- **Information given**:
━━━━━━━━━━━━━━━━━━━━━━━━━━━━━━

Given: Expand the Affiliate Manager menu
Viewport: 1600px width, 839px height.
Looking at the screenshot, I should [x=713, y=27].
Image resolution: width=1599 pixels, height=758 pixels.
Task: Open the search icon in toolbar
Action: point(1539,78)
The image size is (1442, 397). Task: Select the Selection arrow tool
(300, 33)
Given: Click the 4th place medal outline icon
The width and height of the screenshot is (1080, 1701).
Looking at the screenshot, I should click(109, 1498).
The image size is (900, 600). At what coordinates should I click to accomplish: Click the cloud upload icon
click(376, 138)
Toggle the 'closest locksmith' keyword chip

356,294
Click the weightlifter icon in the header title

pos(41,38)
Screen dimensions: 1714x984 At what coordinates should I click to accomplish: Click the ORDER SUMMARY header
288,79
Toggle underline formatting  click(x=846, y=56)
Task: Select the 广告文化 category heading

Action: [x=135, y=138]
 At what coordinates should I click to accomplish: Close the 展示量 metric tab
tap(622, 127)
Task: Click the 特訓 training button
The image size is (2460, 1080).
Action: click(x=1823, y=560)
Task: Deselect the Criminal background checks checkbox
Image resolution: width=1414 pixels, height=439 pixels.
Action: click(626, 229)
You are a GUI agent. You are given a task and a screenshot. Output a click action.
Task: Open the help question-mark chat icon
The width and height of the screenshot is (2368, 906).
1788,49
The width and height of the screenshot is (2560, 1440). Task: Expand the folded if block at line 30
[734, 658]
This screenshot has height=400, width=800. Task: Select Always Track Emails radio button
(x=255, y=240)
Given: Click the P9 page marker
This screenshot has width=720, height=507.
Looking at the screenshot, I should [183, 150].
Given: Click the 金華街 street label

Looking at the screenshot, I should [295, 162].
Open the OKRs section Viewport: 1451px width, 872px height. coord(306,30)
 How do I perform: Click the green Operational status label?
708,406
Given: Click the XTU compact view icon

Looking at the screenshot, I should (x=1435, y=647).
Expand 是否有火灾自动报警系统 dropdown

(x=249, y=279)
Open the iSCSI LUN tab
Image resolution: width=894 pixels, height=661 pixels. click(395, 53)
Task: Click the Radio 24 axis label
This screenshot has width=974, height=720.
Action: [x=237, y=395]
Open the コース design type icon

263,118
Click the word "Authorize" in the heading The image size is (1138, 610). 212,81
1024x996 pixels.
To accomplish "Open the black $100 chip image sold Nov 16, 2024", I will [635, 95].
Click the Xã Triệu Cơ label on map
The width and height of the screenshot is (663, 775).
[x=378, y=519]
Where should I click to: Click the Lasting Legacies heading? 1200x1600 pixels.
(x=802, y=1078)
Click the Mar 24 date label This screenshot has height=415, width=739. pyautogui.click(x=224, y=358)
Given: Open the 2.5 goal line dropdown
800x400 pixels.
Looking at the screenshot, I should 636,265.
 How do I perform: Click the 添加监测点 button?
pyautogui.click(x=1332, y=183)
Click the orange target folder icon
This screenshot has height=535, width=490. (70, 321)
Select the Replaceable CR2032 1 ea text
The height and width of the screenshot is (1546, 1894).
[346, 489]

━━━━━━━━━━━━━━━━━━━━━━━━━━━━━━

Output the line containing "The width and height of the screenshot is (2560, 1440)." and every line after it through the final line of the records above, exactly as written and nothing else.

The width and height of the screenshot is (2560, 1440). Task: Expand the folded if block at line 30
[734, 658]
This screenshot has height=400, width=800. Task: Select Always Track Emails radio button
(x=255, y=240)
Given: Click the P9 page marker
This screenshot has width=720, height=507.
Looking at the screenshot, I should [183, 150].
Given: Click the 金華街 street label

Looking at the screenshot, I should [295, 162].
Open the OKRs section Viewport: 1451px width, 872px height. coord(306,30)
 How do I perform: Click the green Operational status label?
708,406
Given: Click the XTU compact view icon

Looking at the screenshot, I should (x=1435, y=647).
Expand 是否有火灾自动报警系统 dropdown

(x=249, y=279)
Open the iSCSI LUN tab
Image resolution: width=894 pixels, height=661 pixels. click(395, 53)
Task: Click the Radio 24 axis label
This screenshot has width=974, height=720.
Action: [x=237, y=395]
Open the コース design type icon

263,118
Click the word "Authorize" in the heading The image size is (1138, 610). 212,81
1024x996 pixels.
To accomplish "Open the black $100 chip image sold Nov 16, 2024", I will [635, 95].
Click the Xã Triệu Cơ label on map
The width and height of the screenshot is (663, 775).
[x=378, y=519]
Where should I click to: Click the Lasting Legacies heading? 1200x1600 pixels.
(x=802, y=1078)
Click the Mar 24 date label This screenshot has height=415, width=739. pyautogui.click(x=224, y=358)
Given: Open the 2.5 goal line dropdown
800x400 pixels.
Looking at the screenshot, I should 636,265.
 How do I perform: Click the 添加监测点 button?
pyautogui.click(x=1332, y=183)
Click the orange target folder icon
This screenshot has height=535, width=490. (70, 321)
Select the Replaceable CR2032 1 ea text
The height and width of the screenshot is (1546, 1894).
[346, 489]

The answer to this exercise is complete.